**Assignment**
Each of the following records is to be output exactly.

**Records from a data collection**

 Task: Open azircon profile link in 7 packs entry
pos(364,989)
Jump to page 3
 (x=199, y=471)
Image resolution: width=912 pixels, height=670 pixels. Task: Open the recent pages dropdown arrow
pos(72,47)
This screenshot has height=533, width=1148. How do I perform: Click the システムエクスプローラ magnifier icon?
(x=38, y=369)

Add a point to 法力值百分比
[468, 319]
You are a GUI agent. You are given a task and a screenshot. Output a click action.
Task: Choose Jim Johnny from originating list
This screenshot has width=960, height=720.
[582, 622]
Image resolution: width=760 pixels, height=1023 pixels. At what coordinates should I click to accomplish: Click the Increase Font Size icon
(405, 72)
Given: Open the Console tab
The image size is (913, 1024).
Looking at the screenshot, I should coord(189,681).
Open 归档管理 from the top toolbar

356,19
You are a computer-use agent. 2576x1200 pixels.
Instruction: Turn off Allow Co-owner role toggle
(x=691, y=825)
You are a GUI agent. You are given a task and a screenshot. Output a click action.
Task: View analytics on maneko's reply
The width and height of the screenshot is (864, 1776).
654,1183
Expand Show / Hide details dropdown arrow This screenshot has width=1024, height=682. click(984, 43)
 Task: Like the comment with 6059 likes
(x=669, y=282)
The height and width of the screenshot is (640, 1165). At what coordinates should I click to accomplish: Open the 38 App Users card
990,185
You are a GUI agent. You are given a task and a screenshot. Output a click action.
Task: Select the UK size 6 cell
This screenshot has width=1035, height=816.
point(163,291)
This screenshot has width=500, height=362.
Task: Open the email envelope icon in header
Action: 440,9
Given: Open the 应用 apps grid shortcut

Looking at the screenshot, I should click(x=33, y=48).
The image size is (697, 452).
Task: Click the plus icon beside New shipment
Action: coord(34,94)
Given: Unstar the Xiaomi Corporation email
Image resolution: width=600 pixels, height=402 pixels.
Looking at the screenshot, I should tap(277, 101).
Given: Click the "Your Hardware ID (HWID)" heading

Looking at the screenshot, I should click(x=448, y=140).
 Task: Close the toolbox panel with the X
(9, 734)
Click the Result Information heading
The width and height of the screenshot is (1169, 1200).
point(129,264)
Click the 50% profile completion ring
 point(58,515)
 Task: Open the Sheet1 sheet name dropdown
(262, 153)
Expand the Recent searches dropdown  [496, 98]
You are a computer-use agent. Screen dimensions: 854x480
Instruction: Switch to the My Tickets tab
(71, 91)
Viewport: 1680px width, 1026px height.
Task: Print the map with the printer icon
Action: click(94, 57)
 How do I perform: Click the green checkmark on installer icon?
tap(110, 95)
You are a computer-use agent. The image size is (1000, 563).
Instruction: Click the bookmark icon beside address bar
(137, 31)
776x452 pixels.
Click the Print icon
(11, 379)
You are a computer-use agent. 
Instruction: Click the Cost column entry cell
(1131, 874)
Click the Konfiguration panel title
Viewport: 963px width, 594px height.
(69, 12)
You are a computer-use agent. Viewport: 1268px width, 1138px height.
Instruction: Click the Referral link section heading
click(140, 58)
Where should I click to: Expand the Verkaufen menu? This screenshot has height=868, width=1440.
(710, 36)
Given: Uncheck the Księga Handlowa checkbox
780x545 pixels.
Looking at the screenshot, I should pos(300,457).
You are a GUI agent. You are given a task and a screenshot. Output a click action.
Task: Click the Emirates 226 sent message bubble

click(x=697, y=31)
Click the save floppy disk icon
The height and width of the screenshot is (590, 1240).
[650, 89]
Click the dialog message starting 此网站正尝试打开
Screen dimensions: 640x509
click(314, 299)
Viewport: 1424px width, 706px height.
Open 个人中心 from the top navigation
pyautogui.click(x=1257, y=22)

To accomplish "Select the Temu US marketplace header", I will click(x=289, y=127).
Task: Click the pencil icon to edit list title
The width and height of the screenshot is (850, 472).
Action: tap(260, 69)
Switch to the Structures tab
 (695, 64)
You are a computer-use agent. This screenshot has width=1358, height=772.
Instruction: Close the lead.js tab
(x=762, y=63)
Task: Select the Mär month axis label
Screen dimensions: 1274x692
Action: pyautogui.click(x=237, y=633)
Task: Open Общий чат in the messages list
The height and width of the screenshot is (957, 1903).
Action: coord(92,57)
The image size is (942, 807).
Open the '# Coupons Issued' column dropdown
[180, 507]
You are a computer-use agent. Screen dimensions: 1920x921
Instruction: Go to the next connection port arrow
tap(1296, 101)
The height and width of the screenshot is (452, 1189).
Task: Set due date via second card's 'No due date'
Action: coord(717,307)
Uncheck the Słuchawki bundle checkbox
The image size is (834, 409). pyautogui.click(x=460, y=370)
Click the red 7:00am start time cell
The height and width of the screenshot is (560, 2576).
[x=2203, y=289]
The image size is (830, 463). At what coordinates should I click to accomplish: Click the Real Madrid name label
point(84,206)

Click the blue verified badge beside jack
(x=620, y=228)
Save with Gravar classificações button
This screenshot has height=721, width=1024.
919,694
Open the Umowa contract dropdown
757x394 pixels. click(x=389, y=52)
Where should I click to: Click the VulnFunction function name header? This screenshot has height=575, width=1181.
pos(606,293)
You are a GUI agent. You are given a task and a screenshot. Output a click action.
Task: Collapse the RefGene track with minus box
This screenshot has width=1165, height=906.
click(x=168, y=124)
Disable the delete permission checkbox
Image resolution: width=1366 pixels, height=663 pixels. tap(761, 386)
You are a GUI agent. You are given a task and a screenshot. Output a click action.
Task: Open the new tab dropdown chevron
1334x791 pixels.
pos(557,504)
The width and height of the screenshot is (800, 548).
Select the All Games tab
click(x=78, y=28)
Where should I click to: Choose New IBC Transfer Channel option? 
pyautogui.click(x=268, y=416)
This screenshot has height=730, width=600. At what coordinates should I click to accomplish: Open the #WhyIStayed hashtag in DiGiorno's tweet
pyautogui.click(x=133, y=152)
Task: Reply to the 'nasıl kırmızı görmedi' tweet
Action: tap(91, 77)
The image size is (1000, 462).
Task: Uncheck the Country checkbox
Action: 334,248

**The answer**
 Task: Open azircon profile link in 7 packs entry
pos(364,989)
Jump to page 3
 (x=199, y=471)
Image resolution: width=912 pixels, height=670 pixels. Task: Open the recent pages dropdown arrow
pos(72,47)
This screenshot has height=533, width=1148. How do I perform: Click the システムエクスプローラ magnifier icon?
(x=38, y=369)

Add a point to 法力值百分比
[468, 319]
You are a GUI agent. You are given a task and a screenshot. Output a click action.
Task: Choose Jim Johnny from originating list
This screenshot has width=960, height=720.
[582, 622]
Image resolution: width=760 pixels, height=1023 pixels. At what coordinates should I click to accomplish: Click the Increase Font Size icon
(405, 72)
Given: Open the Console tab
The image size is (913, 1024).
Looking at the screenshot, I should coord(189,681).
Open 归档管理 from the top toolbar

356,19
You are a computer-use agent. 2576x1200 pixels.
Instruction: Turn off Allow Co-owner role toggle
(x=691, y=825)
You are a GUI agent. You are given a task and a screenshot. Output a click action.
Task: View analytics on maneko's reply
The width and height of the screenshot is (864, 1776).
654,1183
Expand Show / Hide details dropdown arrow This screenshot has width=1024, height=682. click(984, 43)
 Task: Like the comment with 6059 likes
(x=669, y=282)
The height and width of the screenshot is (640, 1165). At what coordinates should I click to accomplish: Open the 38 App Users card
990,185
You are a GUI agent. You are given a task and a screenshot. Output a click action.
Task: Select the UK size 6 cell
This screenshot has width=1035, height=816.
point(163,291)
This screenshot has width=500, height=362.
Task: Open the email envelope icon in header
Action: 440,9
Given: Open the 应用 apps grid shortcut

Looking at the screenshot, I should click(x=33, y=48).
The image size is (697, 452).
Task: Click the plus icon beside New shipment
Action: coord(34,94)
Given: Unstar the Xiaomi Corporation email
Image resolution: width=600 pixels, height=402 pixels.
Looking at the screenshot, I should tap(277, 101).
Given: Click the "Your Hardware ID (HWID)" heading

Looking at the screenshot, I should click(x=448, y=140).
 Task: Close the toolbox panel with the X
(9, 734)
Click the Result Information heading
The width and height of the screenshot is (1169, 1200).
point(129,264)
Click the 50% profile completion ring
 point(58,515)
 Task: Open the Sheet1 sheet name dropdown
(262, 153)
Expand the Recent searches dropdown  [496, 98]
You are a computer-use agent. Screen dimensions: 854x480
Instruction: Switch to the My Tickets tab
(71, 91)
Viewport: 1680px width, 1026px height.
Task: Print the map with the printer icon
Action: click(94, 57)
 How do I perform: Click the green checkmark on installer icon?
tap(110, 95)
You are a computer-use agent. The image size is (1000, 563).
Instruction: Click the bookmark icon beside address bar
(137, 31)
776x452 pixels.
Click the Print icon
(11, 379)
You are a computer-use agent. 
Instruction: Click the Cost column entry cell
(1131, 874)
Click the Konfiguration panel title
Viewport: 963px width, 594px height.
(69, 12)
You are a computer-use agent. Viewport: 1268px width, 1138px height.
Instruction: Click the Referral link section heading
click(140, 58)
Where should I click to: Expand the Verkaufen menu? This screenshot has height=868, width=1440.
(710, 36)
Given: Uncheck the Księga Handlowa checkbox
780x545 pixels.
Looking at the screenshot, I should pos(300,457).
You are a GUI agent. You are given a task and a screenshot. Output a click action.
Task: Click the Emirates 226 sent message bubble

click(x=697, y=31)
Click the save floppy disk icon
The height and width of the screenshot is (590, 1240).
[650, 89]
Click the dialog message starting 此网站正尝试打开
Screen dimensions: 640x509
click(314, 299)
Viewport: 1424px width, 706px height.
Open 个人中心 from the top navigation
pyautogui.click(x=1257, y=22)

To accomplish "Select the Temu US marketplace header", I will click(x=289, y=127).
Task: Click the pencil icon to edit list title
The width and height of the screenshot is (850, 472).
Action: tap(260, 69)
Switch to the Structures tab
 (695, 64)
You are a computer-use agent. This screenshot has width=1358, height=772.
Instruction: Close the lead.js tab
(x=762, y=63)
Task: Select the Mär month axis label
Screen dimensions: 1274x692
Action: pyautogui.click(x=237, y=633)
Task: Open Общий чат in the messages list
The height and width of the screenshot is (957, 1903).
Action: coord(92,57)
The image size is (942, 807).
Open the '# Coupons Issued' column dropdown
[180, 507]
You are a computer-use agent. Screen dimensions: 1920x921
Instruction: Go to the next connection port arrow
tap(1296, 101)
The height and width of the screenshot is (452, 1189).
Task: Set due date via second card's 'No due date'
Action: coord(717,307)
Uncheck the Słuchawki bundle checkbox
The image size is (834, 409). pyautogui.click(x=460, y=370)
Click the red 7:00am start time cell
The height and width of the screenshot is (560, 2576).
[x=2203, y=289]
The image size is (830, 463). At what coordinates should I click to accomplish: Click the Real Madrid name label
point(84,206)

Click the blue verified badge beside jack
(x=620, y=228)
Save with Gravar classificações button
This screenshot has height=721, width=1024.
919,694
Open the Umowa contract dropdown
757x394 pixels. click(x=389, y=52)
Where should I click to: Click the VulnFunction function name header? This screenshot has height=575, width=1181.
pos(606,293)
You are a GUI agent. You are given a task and a screenshot. Output a click action.
Task: Collapse the RefGene track with minus box
This screenshot has width=1165, height=906.
click(x=168, y=124)
Disable the delete permission checkbox
Image resolution: width=1366 pixels, height=663 pixels. tap(761, 386)
You are a GUI agent. You are given a task and a screenshot. Output a click action.
Task: Open the new tab dropdown chevron
1334x791 pixels.
pos(557,504)
The width and height of the screenshot is (800, 548).
Select the All Games tab
click(x=78, y=28)
Where should I click to: Choose New IBC Transfer Channel option? 
pyautogui.click(x=268, y=416)
This screenshot has height=730, width=600. At what coordinates should I click to accomplish: Open the #WhyIStayed hashtag in DiGiorno's tweet
pyautogui.click(x=133, y=152)
Task: Reply to the 'nasıl kırmızı görmedi' tweet
Action: tap(91, 77)
The image size is (1000, 462).
Task: Uncheck the Country checkbox
Action: 334,248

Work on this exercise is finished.